Laurain conceived of the product at home, as she and her husband experienced a situation common to many parents, as she told Castle Rock News.

“One night during dinner, my husband out of frustration said someone needs to invent something that kids can’t toss and throw. The next day, I started Googling and searching and realized that nothing really existed. So, I came home and said ‘I’m going to do this.'”

The product has generated some buzz — EZPZ was a finalist in the QuickBooks Small Business Big Game contest. The ultimate prize was an appearance in a 2016 Super Bowl commercial. Although they didn’t win — the winner has yet to be announced, EZPZ made the top 10, not the top 3 — their accomplishment is an impressive feat, since the contest had 15,000 entries and the top companies were chosen by public votes.

EZPZ has been used in other capacities not anticipated by Laurain and her husband. It’s effective for children and adults with different physical abilities, including those with Down Syndrome, cerebral palsy and autism. That has been a rewarding part of the business, according to Laurain.

“Anyone that needs to work on core motor functions can benefit. They can hold onto the mat and become self-feeders. That gives me the chills because we really are making difference in people lives.”

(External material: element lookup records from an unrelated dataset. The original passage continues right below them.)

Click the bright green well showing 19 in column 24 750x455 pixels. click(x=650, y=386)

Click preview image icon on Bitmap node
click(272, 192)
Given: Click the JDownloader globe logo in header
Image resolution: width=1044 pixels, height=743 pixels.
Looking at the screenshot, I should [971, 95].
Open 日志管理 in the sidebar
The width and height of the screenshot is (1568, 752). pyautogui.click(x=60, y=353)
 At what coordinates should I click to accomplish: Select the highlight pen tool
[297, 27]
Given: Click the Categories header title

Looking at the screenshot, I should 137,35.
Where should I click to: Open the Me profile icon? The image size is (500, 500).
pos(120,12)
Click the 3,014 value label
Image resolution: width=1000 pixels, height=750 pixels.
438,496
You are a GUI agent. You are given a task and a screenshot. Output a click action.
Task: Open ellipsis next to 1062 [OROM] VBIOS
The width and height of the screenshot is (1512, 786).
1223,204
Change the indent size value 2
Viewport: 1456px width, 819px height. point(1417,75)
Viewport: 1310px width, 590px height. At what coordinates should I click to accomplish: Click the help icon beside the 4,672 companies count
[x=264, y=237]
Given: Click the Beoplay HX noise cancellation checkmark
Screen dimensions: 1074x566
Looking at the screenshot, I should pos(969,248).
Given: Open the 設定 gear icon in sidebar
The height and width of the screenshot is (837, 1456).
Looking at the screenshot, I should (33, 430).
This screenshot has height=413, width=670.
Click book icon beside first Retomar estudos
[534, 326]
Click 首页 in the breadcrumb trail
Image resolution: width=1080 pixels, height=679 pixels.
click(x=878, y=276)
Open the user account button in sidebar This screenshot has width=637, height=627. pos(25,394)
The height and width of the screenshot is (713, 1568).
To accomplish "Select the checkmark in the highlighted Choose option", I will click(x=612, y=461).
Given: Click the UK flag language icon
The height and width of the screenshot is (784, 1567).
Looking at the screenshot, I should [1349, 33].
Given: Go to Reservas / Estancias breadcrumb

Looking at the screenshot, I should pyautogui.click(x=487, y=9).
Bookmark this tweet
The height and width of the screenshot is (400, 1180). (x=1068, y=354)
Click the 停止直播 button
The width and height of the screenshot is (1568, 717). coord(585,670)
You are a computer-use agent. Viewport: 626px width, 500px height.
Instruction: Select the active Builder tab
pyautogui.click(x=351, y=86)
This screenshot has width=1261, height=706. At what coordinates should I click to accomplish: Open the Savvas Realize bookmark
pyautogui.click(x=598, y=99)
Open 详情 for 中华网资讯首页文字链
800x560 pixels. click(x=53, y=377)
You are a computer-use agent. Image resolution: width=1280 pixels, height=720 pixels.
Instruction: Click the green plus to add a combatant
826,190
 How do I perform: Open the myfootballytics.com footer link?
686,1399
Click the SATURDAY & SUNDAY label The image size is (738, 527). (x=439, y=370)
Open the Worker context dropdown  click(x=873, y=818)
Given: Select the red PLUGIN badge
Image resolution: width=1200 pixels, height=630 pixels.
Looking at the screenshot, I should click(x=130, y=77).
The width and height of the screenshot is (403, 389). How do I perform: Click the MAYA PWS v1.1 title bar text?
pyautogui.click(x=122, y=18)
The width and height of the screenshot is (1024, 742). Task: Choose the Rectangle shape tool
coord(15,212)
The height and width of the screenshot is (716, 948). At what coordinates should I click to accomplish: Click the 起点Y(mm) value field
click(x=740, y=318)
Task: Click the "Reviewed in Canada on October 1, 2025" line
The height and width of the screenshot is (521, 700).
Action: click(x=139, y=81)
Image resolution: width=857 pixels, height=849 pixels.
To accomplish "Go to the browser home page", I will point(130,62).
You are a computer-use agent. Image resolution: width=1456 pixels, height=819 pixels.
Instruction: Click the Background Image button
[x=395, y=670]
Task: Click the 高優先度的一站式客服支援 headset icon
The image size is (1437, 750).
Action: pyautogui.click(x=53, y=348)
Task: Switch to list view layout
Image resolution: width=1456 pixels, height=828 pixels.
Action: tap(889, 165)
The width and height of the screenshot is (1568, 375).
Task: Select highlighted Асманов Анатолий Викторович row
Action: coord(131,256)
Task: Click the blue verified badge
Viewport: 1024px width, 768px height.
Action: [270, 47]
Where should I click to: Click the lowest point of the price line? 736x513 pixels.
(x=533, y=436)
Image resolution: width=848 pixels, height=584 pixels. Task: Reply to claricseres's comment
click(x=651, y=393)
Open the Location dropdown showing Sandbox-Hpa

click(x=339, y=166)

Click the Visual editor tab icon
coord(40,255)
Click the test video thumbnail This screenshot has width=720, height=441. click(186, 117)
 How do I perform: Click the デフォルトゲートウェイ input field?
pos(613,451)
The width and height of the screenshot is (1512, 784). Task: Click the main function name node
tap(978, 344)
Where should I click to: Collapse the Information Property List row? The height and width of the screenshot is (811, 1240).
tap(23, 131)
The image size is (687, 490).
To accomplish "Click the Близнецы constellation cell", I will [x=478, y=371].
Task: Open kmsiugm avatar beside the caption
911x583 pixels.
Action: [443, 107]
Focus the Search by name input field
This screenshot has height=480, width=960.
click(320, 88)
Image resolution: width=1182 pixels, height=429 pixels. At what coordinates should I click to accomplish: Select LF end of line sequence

That aspect of their product has been emphasized in much of EZPZ’s social media, including its Twitter feed.

The Laurains are not just clever inventors. They seem to have a knack for marketing, with an extensive blog that includes tips on eating, like making food fun for picky kids, and general ideas on how to use their product. In the ABC News clip, it was suggested a cookbook was on the way from the couple.

So, will the sharks invest? As CarterMatt noted, the valuation seems extremely high for the glutted baby product space. But the product will probably be seen as a good one worthy of a look. Kid and baby products have a mixed history on Shark Tank. Monkey Mat got an investment from Lori Greiner and Mark Cuban; Lollaland partnered with Cuban and Robert Herjavec; Neat Cheeks got a “yes” from Barbara Corcoran.

Meanwhile, FunBites, a product parents use to cut food into fun shapes to encourage kids to be interested in their food, left without a deal.

Shark Tank airs Friday nights at 9 p.m. on ABC. Its companion series, Beyond the Tank, airs Thursday nights at 8 p.m.